## Task to complete
Every entry below should be reproduced exactly, with all pictures left out.

## Dataset records
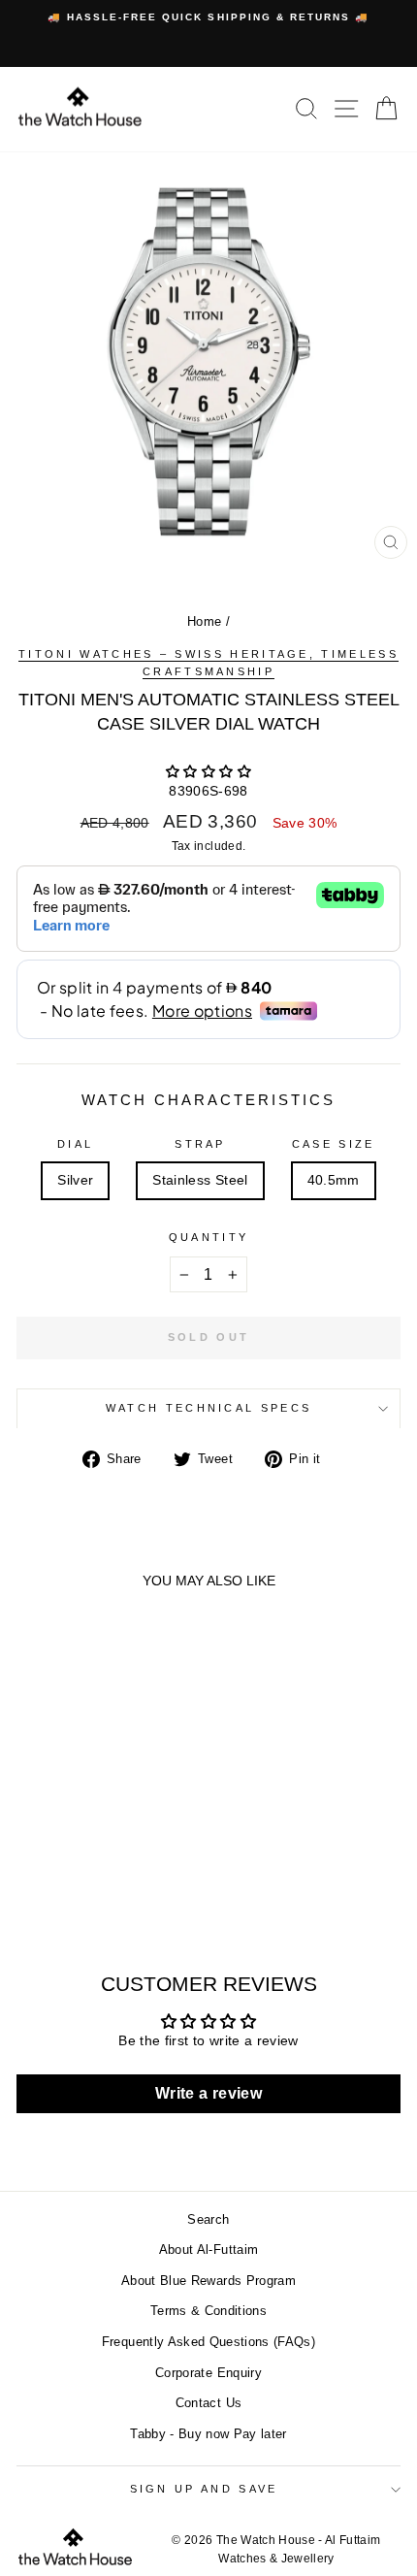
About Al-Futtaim (209, 2249)
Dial (75, 1144)
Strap (200, 1144)
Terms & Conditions (208, 2310)
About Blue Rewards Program (208, 2280)
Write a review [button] (208, 2093)
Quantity (209, 1237)
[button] (208, 772)
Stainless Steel (199, 1180)
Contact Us (208, 2403)
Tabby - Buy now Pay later (208, 2434)
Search (208, 2219)
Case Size (333, 1144)
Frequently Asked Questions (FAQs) (208, 2341)
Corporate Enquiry (208, 2372)
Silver (75, 1180)
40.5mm (333, 1180)
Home (204, 621)
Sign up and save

## Solution to the problem
About Al-Futtaim (209, 2249)
Dial (75, 1144)
Strap (200, 1144)
Terms & Conditions (208, 2310)
About Blue Rewards Program (208, 2280)
Write a review [button] (208, 2093)
Quantity (209, 1237)
[button] (208, 772)
Stainless Steel (199, 1180)
Contact Us (208, 2403)
Tabby - Buy now Pay later (208, 2434)
Search (208, 2219)
Case Size (333, 1144)
Frequently Asked Questions (FAQs) (208, 2341)
Corporate Enquiry (208, 2372)
Silver (75, 1180)
40.5mm (333, 1180)
Home (204, 621)
Sign up and save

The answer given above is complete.